Mechanisms of Estrogenic Actions

Estrogens can facilitate transcription of several genes, including certain norepinephrine receptors to promote lordosis behavior (Etgen, 2002; Mong & Pfaff, 2004). Estradiol treatment in vivo induces α‎1B-adrenergic receptor mRNA and increases the density of α‎1B-adrenoceptor binding in the hypothalamus (Etgen, 2002; Karkanias, 1996). Since α‎1B-adrenergic receptors can facilitate lordosis (Kow et al., 1992), this estrogen action may amplify α‎1-adrenoceptor–mediated facilitation of lordosis. Noradrenergic agonists and their receptors are not the only targets of estrogen actions. Estrogen can also modulate components of the intracellular signaling pathway involved in lordosis, including G-proteins, PLC, and PKC (Kow et al., 1994b). Estrogen potentiates G-protein activity in the ventrolateral VMN (Kow & Pfaff, 1998), which may be a mechanism whereby estrogen can enhance the excitatory action of noradrenergic agonists to facilitate lordosis. Estrogen has been shown to potentiate PCK activity in rat brain (Ansonoff & Etgen, 1998), and PKC-dependent facilitation of lordosis is estrogen dependent (Kow et al., 1994a). Thus, estrogen may potentiate certain PKC isozymes in the VMN to facilitate lordosis.

Estradiol Effects on Calcium Channels

In VMN neurons, the α‎1-adrenergic agonist PHE enhances HVA calcium channel activity in some neurons, and estradiol treatment amplifies this effect by increasing the proportion of neurons that respond to PHE (Lee et al., 2008a, b). Estradiol increases LVA calcium channel activity in VMN (Lee et al., 2008a, b) and arcuate neurons (Qiu et al., 2006). Estradiol has also been shown to upregulate mRNA expression of Cav3.1 (a T-type calcium channel) in the hypothalamus (Amodei et al., 2004; Qiu et al., 2006). The specific linkage between estradiol effects on calcium channels and excitability, and ultimately lordosis behavior, remains to be established. T-type LVA channels, due to their low activation threshold, can open near resting membrane potential, and can generate neuronal firing and pacemaker activities (Chemin et al., 2002; Cohen & McCarthy, 1987; Matteson & Armstrong, 1986). Estradiol effects on LVA channels may be a mechanism by which estradiol increases excitability of VMN neurons, which are critical in the hypothalamic circuits controlling lordosis behavior.

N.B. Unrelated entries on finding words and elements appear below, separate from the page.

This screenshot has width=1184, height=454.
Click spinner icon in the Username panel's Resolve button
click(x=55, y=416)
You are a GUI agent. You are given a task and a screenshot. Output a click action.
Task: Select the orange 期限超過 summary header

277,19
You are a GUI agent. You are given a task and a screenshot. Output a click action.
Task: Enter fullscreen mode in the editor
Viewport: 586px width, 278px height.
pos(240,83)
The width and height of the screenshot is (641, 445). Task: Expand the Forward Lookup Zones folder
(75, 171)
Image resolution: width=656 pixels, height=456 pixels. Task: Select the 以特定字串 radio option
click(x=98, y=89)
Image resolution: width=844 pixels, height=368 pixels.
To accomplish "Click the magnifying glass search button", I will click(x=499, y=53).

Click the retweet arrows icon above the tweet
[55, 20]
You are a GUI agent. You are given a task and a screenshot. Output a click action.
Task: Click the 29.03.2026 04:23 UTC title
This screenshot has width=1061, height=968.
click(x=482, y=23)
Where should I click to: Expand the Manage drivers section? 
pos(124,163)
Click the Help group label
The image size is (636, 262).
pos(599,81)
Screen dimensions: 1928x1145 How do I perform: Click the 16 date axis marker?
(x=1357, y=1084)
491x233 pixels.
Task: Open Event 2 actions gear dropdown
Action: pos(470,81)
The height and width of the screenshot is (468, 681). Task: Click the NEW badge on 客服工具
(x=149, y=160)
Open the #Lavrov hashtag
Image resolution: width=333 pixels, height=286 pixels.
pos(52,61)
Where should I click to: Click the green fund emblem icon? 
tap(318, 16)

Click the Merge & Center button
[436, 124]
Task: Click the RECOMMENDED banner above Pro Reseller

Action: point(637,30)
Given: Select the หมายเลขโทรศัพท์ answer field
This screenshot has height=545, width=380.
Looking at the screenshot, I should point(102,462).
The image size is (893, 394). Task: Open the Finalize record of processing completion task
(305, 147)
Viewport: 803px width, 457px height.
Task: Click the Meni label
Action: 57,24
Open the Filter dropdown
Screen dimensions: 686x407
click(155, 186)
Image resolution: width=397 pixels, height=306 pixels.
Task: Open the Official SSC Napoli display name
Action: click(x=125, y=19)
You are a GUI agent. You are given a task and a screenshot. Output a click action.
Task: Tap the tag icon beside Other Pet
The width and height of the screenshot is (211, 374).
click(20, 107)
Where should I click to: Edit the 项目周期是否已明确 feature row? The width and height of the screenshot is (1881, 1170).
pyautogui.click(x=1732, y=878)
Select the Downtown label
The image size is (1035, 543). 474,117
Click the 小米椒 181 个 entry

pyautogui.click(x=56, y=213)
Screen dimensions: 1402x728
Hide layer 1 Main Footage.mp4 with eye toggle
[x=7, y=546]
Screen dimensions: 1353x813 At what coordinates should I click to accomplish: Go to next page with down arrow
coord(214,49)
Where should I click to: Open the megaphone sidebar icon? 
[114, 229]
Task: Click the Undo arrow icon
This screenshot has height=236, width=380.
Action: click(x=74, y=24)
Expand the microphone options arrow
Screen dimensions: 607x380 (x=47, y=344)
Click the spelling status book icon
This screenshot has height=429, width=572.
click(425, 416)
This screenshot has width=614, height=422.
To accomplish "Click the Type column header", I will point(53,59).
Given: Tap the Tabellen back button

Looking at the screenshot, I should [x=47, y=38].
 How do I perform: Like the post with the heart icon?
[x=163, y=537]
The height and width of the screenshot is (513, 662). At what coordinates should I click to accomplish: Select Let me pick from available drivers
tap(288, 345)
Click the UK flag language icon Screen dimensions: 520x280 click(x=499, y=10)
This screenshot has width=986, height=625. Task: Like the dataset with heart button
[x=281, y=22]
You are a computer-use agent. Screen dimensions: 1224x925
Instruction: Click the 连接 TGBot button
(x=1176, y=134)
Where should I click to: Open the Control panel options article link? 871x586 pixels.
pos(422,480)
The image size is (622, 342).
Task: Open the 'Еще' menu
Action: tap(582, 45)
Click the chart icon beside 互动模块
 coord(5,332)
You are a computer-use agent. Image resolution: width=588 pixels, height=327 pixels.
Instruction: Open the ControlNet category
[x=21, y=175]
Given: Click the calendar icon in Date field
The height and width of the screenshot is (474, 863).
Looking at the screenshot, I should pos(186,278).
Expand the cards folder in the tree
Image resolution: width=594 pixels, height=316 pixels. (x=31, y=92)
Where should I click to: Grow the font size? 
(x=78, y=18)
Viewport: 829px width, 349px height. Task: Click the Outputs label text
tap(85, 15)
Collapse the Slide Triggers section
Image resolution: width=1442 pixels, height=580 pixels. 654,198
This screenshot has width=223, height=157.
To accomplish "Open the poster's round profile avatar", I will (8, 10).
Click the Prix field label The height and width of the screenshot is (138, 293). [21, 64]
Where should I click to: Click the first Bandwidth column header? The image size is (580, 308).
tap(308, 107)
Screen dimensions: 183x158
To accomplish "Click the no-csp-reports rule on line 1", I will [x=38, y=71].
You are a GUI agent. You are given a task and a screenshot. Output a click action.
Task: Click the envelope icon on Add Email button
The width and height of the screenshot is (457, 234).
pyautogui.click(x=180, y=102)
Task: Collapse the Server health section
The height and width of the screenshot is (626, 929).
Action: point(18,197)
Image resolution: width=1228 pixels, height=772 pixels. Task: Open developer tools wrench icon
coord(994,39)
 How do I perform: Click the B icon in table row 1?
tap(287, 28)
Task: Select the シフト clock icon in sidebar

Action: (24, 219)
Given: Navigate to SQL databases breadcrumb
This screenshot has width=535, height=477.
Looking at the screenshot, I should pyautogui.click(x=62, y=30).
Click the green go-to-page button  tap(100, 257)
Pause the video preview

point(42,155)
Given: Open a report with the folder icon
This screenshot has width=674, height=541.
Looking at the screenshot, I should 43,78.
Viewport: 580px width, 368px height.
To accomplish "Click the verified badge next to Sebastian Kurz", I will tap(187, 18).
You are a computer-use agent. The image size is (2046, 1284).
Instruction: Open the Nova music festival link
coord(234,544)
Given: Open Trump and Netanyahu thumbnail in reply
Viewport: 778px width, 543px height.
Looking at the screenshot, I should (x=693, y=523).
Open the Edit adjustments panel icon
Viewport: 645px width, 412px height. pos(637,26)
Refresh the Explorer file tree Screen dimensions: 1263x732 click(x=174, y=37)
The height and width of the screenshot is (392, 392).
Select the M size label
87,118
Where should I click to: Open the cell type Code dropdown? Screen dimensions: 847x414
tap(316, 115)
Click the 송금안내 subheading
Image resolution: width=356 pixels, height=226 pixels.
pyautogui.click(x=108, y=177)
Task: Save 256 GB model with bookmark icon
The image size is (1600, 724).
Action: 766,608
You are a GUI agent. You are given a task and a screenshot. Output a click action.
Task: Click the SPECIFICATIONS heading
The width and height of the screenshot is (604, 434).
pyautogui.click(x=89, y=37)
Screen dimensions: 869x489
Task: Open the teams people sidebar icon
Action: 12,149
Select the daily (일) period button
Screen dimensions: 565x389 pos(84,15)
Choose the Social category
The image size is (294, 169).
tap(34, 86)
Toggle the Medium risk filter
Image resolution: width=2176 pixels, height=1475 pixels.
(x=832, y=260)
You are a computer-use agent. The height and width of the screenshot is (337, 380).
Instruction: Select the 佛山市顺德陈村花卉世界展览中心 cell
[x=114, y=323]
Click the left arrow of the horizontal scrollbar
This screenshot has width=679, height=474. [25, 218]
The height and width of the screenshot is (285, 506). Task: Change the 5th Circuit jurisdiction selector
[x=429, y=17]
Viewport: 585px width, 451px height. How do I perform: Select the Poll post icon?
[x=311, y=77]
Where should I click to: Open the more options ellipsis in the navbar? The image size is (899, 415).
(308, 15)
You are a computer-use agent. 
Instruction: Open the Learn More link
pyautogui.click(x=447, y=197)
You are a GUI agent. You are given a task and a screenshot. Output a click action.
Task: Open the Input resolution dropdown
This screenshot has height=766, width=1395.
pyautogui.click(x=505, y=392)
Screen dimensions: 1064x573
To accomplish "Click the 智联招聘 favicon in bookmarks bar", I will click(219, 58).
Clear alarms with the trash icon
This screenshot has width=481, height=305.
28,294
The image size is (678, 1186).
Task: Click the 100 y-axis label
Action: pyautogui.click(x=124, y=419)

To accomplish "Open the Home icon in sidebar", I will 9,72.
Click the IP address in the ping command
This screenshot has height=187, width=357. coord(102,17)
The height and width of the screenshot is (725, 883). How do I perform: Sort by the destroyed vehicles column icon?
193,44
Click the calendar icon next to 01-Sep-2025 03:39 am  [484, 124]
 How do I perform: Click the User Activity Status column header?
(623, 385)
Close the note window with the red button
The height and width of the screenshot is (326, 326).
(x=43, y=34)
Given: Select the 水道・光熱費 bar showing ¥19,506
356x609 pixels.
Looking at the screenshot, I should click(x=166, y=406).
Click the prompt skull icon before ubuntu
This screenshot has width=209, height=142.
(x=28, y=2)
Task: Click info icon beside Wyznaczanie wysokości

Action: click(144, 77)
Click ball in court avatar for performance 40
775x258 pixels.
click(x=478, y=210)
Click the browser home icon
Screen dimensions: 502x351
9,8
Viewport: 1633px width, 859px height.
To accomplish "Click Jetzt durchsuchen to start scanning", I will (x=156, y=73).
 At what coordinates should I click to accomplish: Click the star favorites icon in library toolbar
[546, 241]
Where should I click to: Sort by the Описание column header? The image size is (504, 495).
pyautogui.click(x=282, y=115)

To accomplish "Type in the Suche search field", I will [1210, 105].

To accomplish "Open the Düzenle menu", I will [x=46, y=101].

μ‎-Receptor Opioid Agonists

Among three major opioid receptors identified (μ‎-, δ‎-, and κ‎-receptors), the μ‎-receptor is the principal receptor responsible for narcotics addiction and reward-seeking behaviors. Gene for μ‎-opioid receptor was identified and pharmacologically characterized in the 1970s on the basis of its high affinity for morphine (mu for morphine) (Martin, Eades, Thompson, Huppler, & Gilbert, 1976). A typical GPCR, μ‎-receptor is highly expressed in several brain regions: thalamus, hypothalamus, caudate putamen, neocortex, nucleus accumbens, amygdala, interpeduncular complex, and inferior and superior colliculi (Mansour, Khachaturian, Lewis, Akil, & Watson, 1987), periaqueductal gray(PAG) and raphe nuclei (Hawkins et al., 1988), as well as in the superficial layers of the dorsal horn of the spinal cord (Besse, Lombard, Zajac, Roques, & Besson, 1990). μ‎-Receptor distribution varies by species; for example, in the hypothalamus, there is a higher density of μ‎-receptor in mouse than in rat, while the opposite is true in the hippocampus (Kitchen, Slowe, Matthes, & Kieffer, 1997). Their pattern of distribution may differ by species, but their physiological function remains the same: analgesia, respiratory and cardiovascular functions, regulation of intestinal transit, feeding, mood, thermoregulation, hormone secretions, and immune functions (Dhawan et al., 1996). In addition, μ‎-receptors are known to be involved in steroid hormone–regulated sexual behaviors (Forsberg, Eneroth, & Sodersten, 1987; Pfaus & Gorzalka, 1987a, 1987b; Pfaus & Pfaff, 1992; Vathy, Vincent, & Etgen, 1991).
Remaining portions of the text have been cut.